* AIM OF THE TASK:
Start with the first line of the records below. Output each line exactly, ending with the one that contains "Select the Commodity column header".

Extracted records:
= = = =

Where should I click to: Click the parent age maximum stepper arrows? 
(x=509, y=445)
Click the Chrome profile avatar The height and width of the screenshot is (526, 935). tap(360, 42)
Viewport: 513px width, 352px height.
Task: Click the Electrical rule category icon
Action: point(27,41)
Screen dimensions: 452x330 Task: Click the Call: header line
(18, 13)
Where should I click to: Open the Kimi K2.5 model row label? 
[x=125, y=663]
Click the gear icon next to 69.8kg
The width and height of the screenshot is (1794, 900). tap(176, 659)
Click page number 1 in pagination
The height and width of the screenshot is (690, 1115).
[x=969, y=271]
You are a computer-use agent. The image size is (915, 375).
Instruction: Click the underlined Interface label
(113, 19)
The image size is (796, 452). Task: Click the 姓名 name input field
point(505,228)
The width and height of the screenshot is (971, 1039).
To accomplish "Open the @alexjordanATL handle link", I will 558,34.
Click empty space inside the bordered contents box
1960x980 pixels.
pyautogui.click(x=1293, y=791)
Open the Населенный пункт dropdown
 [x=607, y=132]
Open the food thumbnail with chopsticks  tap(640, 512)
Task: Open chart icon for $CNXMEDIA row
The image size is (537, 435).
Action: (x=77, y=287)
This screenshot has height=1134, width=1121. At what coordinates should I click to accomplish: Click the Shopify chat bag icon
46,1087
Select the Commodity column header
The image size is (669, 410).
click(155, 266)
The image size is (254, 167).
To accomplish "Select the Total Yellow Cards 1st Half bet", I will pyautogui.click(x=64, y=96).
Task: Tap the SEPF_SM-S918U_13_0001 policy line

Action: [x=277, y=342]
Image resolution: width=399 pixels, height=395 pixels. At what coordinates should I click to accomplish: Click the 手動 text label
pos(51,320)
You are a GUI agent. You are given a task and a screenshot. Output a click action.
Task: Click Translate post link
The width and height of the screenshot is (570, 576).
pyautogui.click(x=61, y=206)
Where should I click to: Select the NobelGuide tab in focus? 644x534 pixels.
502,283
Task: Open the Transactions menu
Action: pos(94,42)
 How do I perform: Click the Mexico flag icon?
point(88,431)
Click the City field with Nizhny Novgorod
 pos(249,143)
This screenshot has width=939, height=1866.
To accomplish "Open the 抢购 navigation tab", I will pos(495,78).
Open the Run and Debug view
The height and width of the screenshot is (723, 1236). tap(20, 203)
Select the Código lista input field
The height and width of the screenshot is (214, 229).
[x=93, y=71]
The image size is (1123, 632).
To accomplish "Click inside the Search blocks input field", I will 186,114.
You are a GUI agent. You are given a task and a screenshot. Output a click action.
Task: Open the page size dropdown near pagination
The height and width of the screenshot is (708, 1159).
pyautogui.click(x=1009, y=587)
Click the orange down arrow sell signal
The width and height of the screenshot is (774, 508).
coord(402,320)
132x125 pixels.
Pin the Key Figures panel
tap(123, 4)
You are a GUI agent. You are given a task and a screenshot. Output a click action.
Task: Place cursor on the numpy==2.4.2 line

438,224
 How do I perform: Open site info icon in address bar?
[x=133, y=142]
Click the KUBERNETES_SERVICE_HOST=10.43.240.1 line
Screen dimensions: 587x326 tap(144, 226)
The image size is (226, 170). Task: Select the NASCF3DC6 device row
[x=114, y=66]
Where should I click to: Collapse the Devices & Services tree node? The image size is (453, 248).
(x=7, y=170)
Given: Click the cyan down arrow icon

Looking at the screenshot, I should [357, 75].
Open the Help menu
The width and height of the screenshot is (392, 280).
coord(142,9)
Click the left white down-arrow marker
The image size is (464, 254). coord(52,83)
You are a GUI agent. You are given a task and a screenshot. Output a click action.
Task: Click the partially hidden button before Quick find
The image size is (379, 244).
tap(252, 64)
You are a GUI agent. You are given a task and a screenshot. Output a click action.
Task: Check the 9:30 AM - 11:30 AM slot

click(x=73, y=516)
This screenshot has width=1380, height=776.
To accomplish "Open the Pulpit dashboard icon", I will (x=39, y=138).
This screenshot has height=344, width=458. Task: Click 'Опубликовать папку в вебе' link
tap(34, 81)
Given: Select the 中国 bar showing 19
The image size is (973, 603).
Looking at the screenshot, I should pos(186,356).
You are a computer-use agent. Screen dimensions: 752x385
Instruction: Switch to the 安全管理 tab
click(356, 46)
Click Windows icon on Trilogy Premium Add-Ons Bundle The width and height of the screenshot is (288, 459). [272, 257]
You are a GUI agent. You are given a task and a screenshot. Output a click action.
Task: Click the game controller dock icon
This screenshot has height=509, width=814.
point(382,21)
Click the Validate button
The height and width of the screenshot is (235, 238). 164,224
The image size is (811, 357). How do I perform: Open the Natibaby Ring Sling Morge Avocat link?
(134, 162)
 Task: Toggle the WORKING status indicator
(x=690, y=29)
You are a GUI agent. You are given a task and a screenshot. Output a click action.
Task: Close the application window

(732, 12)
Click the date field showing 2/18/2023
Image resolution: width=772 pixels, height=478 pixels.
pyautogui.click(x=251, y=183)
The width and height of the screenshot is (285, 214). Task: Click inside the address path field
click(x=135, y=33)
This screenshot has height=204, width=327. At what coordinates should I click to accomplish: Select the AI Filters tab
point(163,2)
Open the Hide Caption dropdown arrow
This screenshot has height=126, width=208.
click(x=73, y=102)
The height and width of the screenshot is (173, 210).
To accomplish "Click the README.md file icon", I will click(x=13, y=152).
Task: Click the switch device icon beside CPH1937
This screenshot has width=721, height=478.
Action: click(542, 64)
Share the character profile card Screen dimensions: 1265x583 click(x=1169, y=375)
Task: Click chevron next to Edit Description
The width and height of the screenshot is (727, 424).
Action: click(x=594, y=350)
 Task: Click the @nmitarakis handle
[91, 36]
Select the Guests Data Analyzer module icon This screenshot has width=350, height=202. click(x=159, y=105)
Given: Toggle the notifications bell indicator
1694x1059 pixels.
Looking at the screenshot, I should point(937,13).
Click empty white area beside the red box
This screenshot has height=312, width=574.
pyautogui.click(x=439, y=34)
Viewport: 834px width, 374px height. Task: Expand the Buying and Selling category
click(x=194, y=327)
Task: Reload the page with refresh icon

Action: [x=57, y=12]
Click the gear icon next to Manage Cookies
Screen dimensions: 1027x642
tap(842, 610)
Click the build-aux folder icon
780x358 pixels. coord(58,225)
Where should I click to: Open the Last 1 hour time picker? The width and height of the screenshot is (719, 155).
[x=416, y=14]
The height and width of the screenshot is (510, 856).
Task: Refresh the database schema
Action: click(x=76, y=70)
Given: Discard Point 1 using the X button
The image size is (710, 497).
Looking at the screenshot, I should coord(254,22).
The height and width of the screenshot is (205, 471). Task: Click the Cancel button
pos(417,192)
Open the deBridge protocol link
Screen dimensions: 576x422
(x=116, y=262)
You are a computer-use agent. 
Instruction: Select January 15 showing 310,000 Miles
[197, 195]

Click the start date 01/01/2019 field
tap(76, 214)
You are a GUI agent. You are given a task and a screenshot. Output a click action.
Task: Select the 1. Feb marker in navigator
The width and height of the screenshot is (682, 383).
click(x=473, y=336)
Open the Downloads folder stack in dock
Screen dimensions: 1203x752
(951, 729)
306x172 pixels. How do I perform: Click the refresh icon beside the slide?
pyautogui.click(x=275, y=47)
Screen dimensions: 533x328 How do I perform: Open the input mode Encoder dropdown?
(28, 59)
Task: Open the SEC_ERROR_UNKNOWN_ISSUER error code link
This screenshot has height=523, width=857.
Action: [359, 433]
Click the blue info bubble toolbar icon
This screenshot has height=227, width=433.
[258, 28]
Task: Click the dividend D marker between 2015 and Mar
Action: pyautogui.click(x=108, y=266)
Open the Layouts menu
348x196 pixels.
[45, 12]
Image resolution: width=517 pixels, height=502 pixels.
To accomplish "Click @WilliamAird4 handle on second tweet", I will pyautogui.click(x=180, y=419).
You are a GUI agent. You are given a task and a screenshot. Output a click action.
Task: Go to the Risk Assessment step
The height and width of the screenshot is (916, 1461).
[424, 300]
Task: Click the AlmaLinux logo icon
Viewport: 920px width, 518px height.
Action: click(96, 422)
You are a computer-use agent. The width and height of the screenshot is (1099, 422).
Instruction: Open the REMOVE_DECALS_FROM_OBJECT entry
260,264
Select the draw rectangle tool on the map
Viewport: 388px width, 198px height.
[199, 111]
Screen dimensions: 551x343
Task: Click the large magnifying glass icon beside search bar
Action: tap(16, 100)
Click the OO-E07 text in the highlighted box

= = = =

* RESPONSE BELOW:
Where should I click to: Click the parent age maximum stepper arrows? 
(x=509, y=445)
Click the Chrome profile avatar The height and width of the screenshot is (526, 935). tap(360, 42)
Viewport: 513px width, 352px height.
Task: Click the Electrical rule category icon
Action: point(27,41)
Screen dimensions: 452x330 Task: Click the Call: header line
(18, 13)
Where should I click to: Open the Kimi K2.5 model row label? 
[x=125, y=663]
Click the gear icon next to 69.8kg
The width and height of the screenshot is (1794, 900). tap(176, 659)
Click page number 1 in pagination
The height and width of the screenshot is (690, 1115).
[x=969, y=271]
You are a computer-use agent. The image size is (915, 375).
Instruction: Click the underlined Interface label
(113, 19)
The image size is (796, 452). Task: Click the 姓名 name input field
point(505,228)
The width and height of the screenshot is (971, 1039).
To accomplish "Open the @alexjordanATL handle link", I will 558,34.
Click empty space inside the bordered contents box
1960x980 pixels.
pyautogui.click(x=1293, y=791)
Open the Населенный пункт dropdown
 [x=607, y=132]
Open the food thumbnail with chopsticks  tap(640, 512)
Task: Open chart icon for $CNXMEDIA row
The image size is (537, 435).
Action: (x=77, y=287)
This screenshot has height=1134, width=1121. At what coordinates should I click to accomplish: Click the Shopify chat bag icon
46,1087
Select the Commodity column header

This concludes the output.